It looks like there is repeating of last year's start with mass bird death in Arkansas.Police in Beebe, a town in central Arkansas, reports death of dozens of blackbirds this weekend. The Arkansas Game and Fish Commission began receiving reports of dead black birds falling from the sky at approximately 11:30 p.m. CDT, according to a press release. On Saturday night officers banned residents from shooting fireworks as possible cause of mass bird death. Police were working with animal control workers and others to remove the birds and determine a death count.The AGFC collected 65 birds and sent them to be tested at the Arkansas Livestock and Poultry Commission and the National Wildlife Health Center lab in Madison, Wis. Testing will begin on Monday and may be complete in a week. There are estimates that more than 1,000 birds had fallen before midnight. The birds were found in an area that is 1 mile long and 1/2 of a mile wide. No birds were found outside of this area. AccuWeather reports a storm with strong lightning strikes moved through the area of Beebe, Ark., Friday, shortly before birds were reported falling from the sky.

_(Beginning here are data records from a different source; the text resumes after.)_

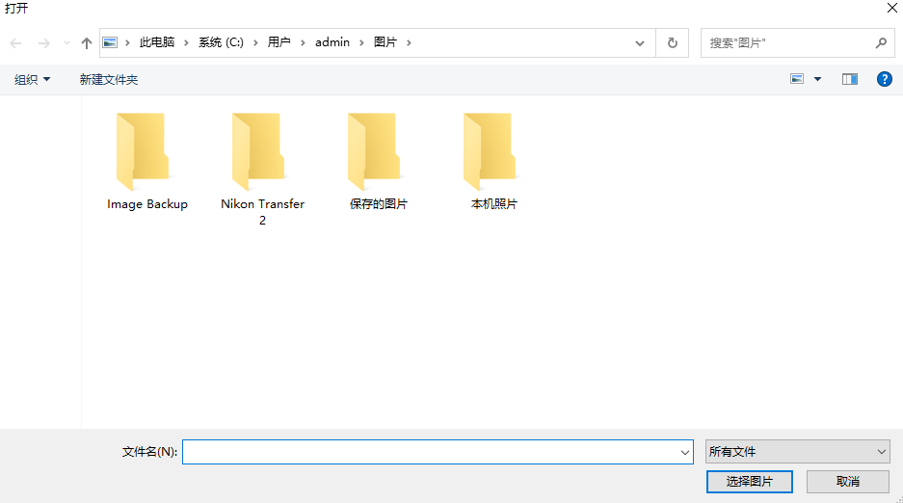
Task: Click into the 文件名 text field
Action: (430, 452)
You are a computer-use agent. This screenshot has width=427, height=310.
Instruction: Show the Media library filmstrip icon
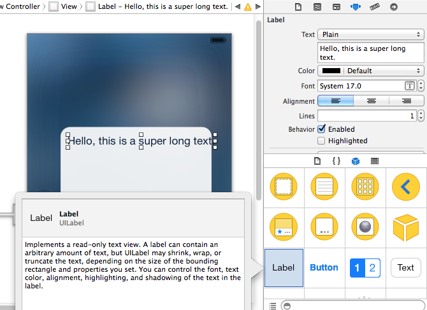pos(375,161)
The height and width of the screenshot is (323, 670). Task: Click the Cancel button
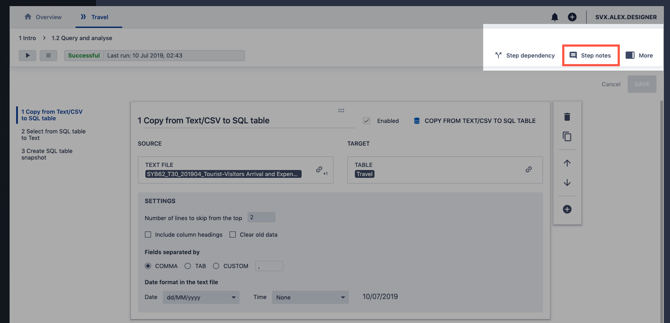coord(611,84)

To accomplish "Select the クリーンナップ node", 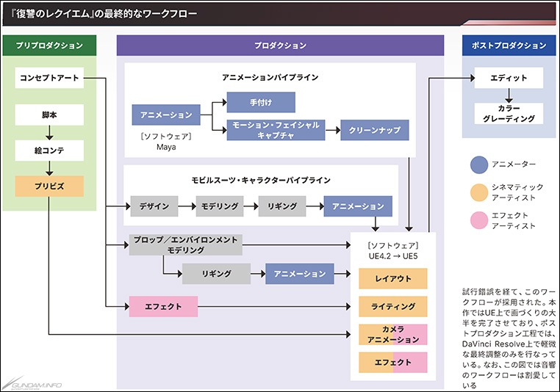I will [374, 130].
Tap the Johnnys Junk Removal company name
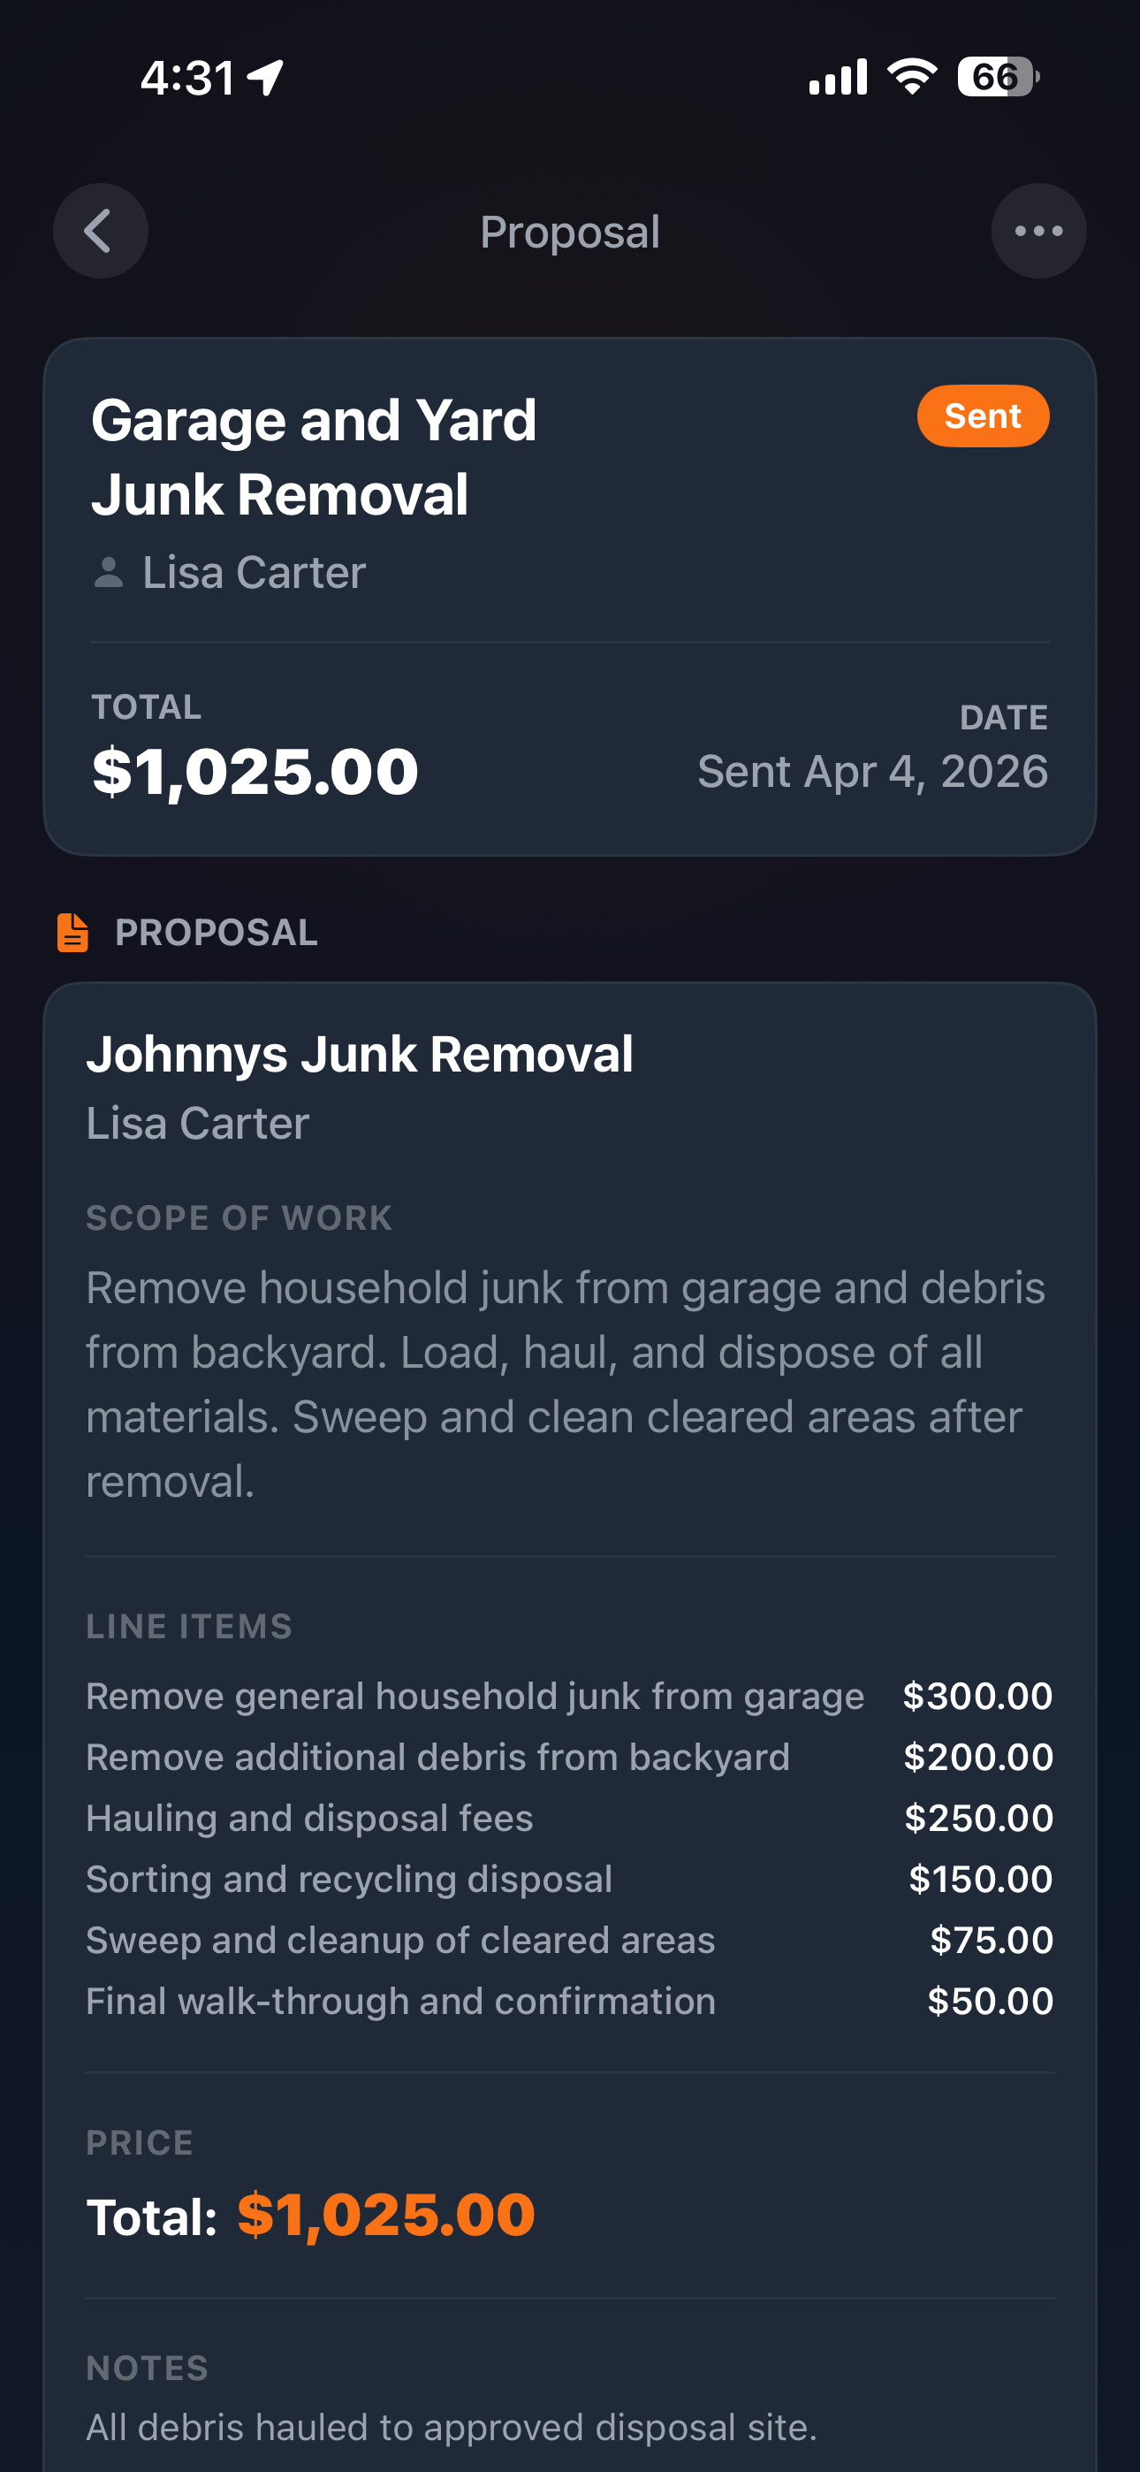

Lightning, high-altitude hail or stress from fireworks are all factors that are being considered as a cause of death for the birds, according to the Associated Press. Poisoning is not suspected to be a cause.
Thousands of dead blackbirds rained down on last New Year's Eve after revelers set off fireworks that spooked them from their roost. Scientists say the loud cracks and booms from celebratory fireworks likely sent the birds into such a tizzy that they crashed into homes, cars and each other before plummeting to their deaths last New Year's Eve. The birds landed on roofs, sidewalks, streets and fields. The blackbird die-off, coupled with tens of thousands of dead drum fish that washed up on the shores of the Arkansas River, flung the state into the national headlines and drew conspiracy theorists and filmmakers to the town about 30 miles northeast of Little Rock that shares Arkansas Gov. Mike Beebe's last name. The Huffington Post explain that some people speculated that the birds had been poisoned; others said their deaths marked the beginning of the apocalypse.